More about OpenDJ support for JSON attribute values

In a previous post, I introduced the new JSON syntax, JSON query and matching rules that are delivered as part of the OpenDJ LDAP directory server. Today, I will give more insights on how to customise the syntax, tune the matching rules for smarter and more efficient indexing, and I will highlight some best practices with using the JSON syntax.

JSON Syntax Validation

When defining an attribute with a JSON syntax, the server will validate that the JSON value is compliant with JSON RFC.  OpenDJ offers a few options to relax some of the constraints of a valid JSON. To change the settings of the syntax, you must use dsconfig --advanced.

>>>> Configure the properties of the Core Schema

Property Value(s)
 ----------------------------------------------------------------------
 1) allow-attribute-types-with-no-sup-or-syntax true
 2) allow-zero-length-values-directory-string false
 3) disabled-matching-rule NONE
 4) disabled-syntax NONE
 5) enabled true
 6) java-class org.opends.server.schema.CoreSchemaProvider
 7) json-validation-policy strict
 8) strict-format-certificates true
 9) strict-format-country-string true
 10) strict-format-jpeg-photos false
 11) strict-format-telephone-numbers false
 12) strip-syntax-min-upper-bound-attribute-type-description false

?) help
 f) finish - apply any changes to the Core Schema
 c) cancel
 q) quit

Enter choice [f]: 7


>>>> Configuring the "json-validation-policy" property

Specifies the policy that will be used when validating JSON syntax values.

Do you want to modify the "json-validation-policy" property?

1) Keep the default value: strict
 2) Change it to the value: disabled
 3) Change it to the value: lenient

?) help
 q) quit

Enter choice [1]:

Strict is the default mode.

Disabled means that the server will not try to validate the content of a JSON value.

Lenient means that it will validate the JSON value, but tolerate comments, single quotes and unquoted control characters.

JSON Matching Rule and Indexing

Like any attribute in the OpenDJ server, attributes with a JSON syntax can be indexed.

$ dsconfig -h localhost -p 4444 \
  -D "cn=Directory Manager" -w secret12 -X -n \
 set-backend-index-prop \--backend-name userRoot \
 --index-name json --set index-type:equality

By default, the server actually indexes each field of all JSON values. If the values are large and complex, indexing will  result in many disk I/O, possibly impacting performances for write operations.

If you know which fields of the JSON values will be queried for by the client applications, you can optimise the index and specify the JSON fields that are indexed.
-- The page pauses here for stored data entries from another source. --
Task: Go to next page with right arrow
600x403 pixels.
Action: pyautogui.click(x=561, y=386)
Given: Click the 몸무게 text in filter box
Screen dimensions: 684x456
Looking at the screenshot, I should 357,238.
This is by creating a new custom schema provider for the JSON query. You can choose to overwrite the default JSON query matching rules (as illustrated below), and this will affect all JSON attributes, or you can choose to create a new rule (with a new name and OID).
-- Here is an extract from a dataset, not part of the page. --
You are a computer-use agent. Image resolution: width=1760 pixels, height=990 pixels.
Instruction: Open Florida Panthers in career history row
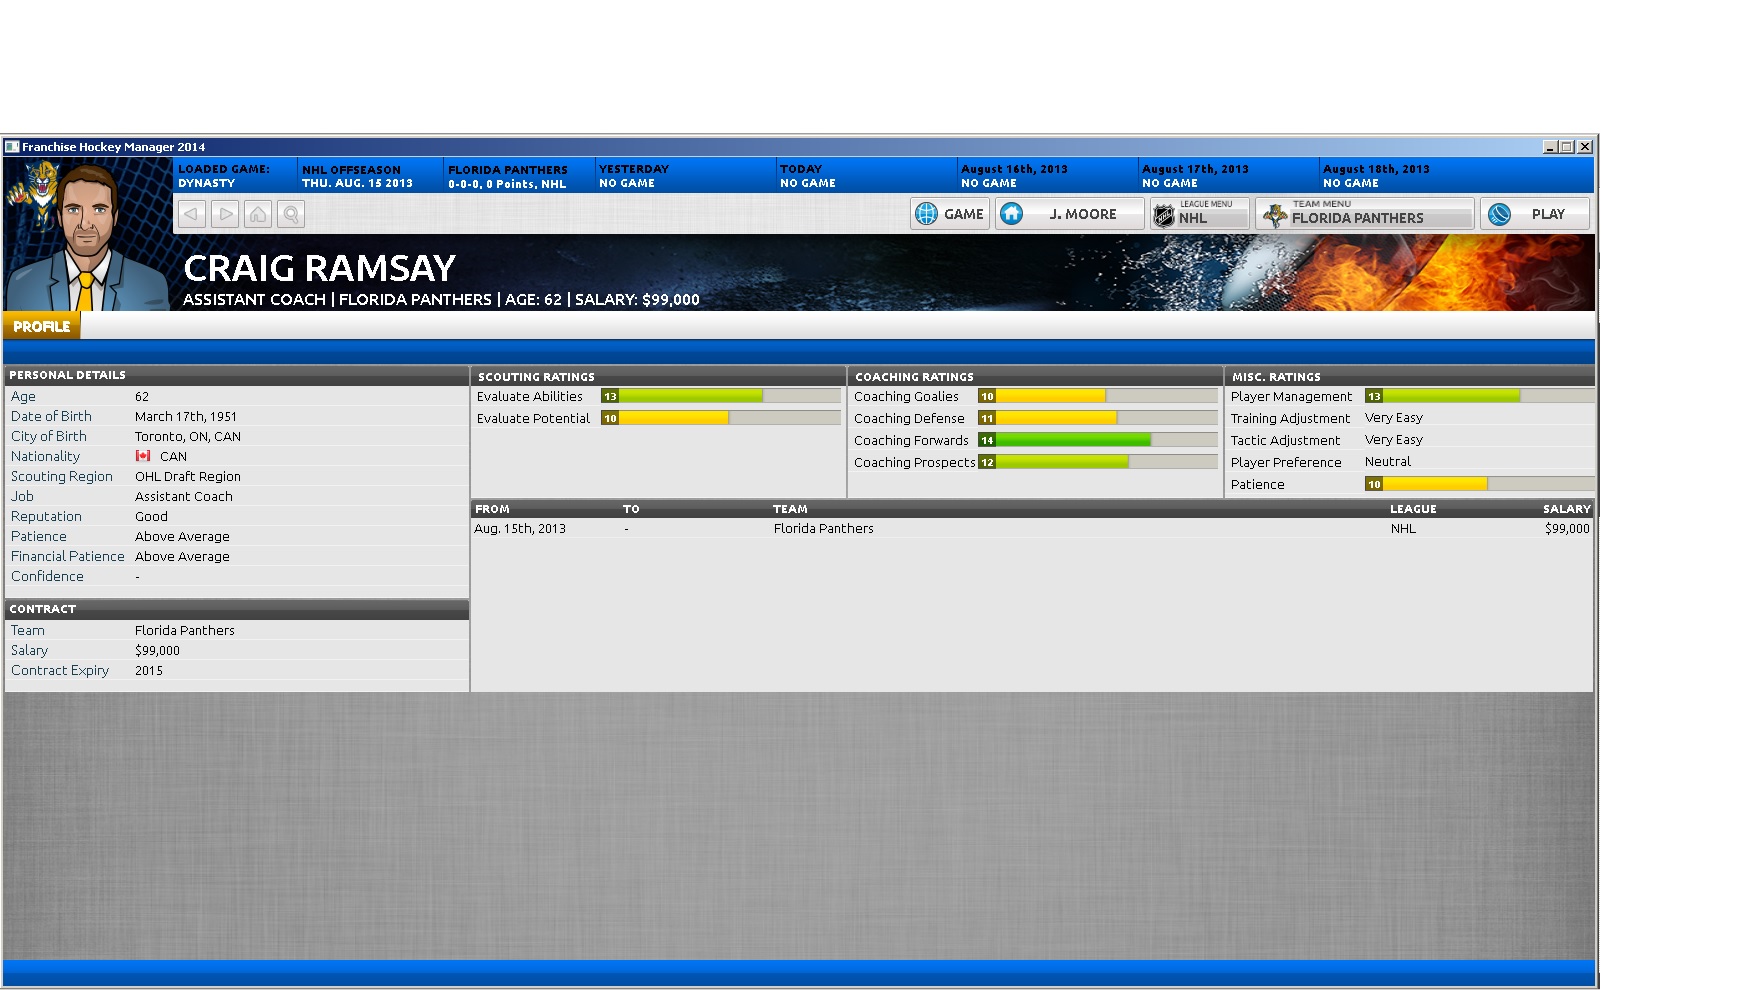click(823, 529)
In the example below, the custom schema provider overwrites the default caseIgnoreJsonQueryMatch, and only indexes the JSON fields _id and name with its subfields.
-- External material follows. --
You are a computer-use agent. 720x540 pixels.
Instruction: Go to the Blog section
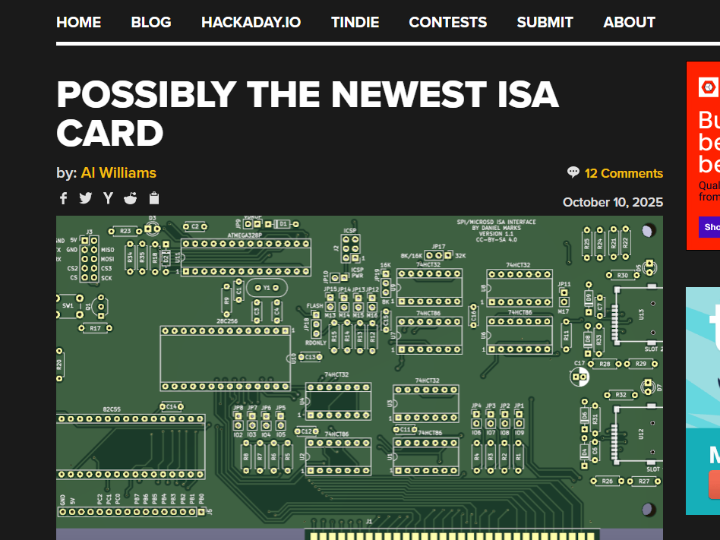(151, 22)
$ dsconfig -h localhost -p 4444 \
  -D "cn=Directory Manager" -w secret12 -X -n \
 create-schema-provider --provider-name "Json Schema" \
 --type json-schema --set enabled:true \
 --set case-sensitive-strings:false \
 --set ignore-white-space:true \
 --set matching-rule-name:caseIgnoreJsonQueryMatch \
 --set matching-rule-oid:1.3.6.1.4.1.36733.2.1.4.1 \
 --set indexed-field:_id \
 --set "indexed-field:name/**" 

When you overwrite the default matching rule, or you define a new one, you need to rebuild the indexes for all attributes that are making use of it.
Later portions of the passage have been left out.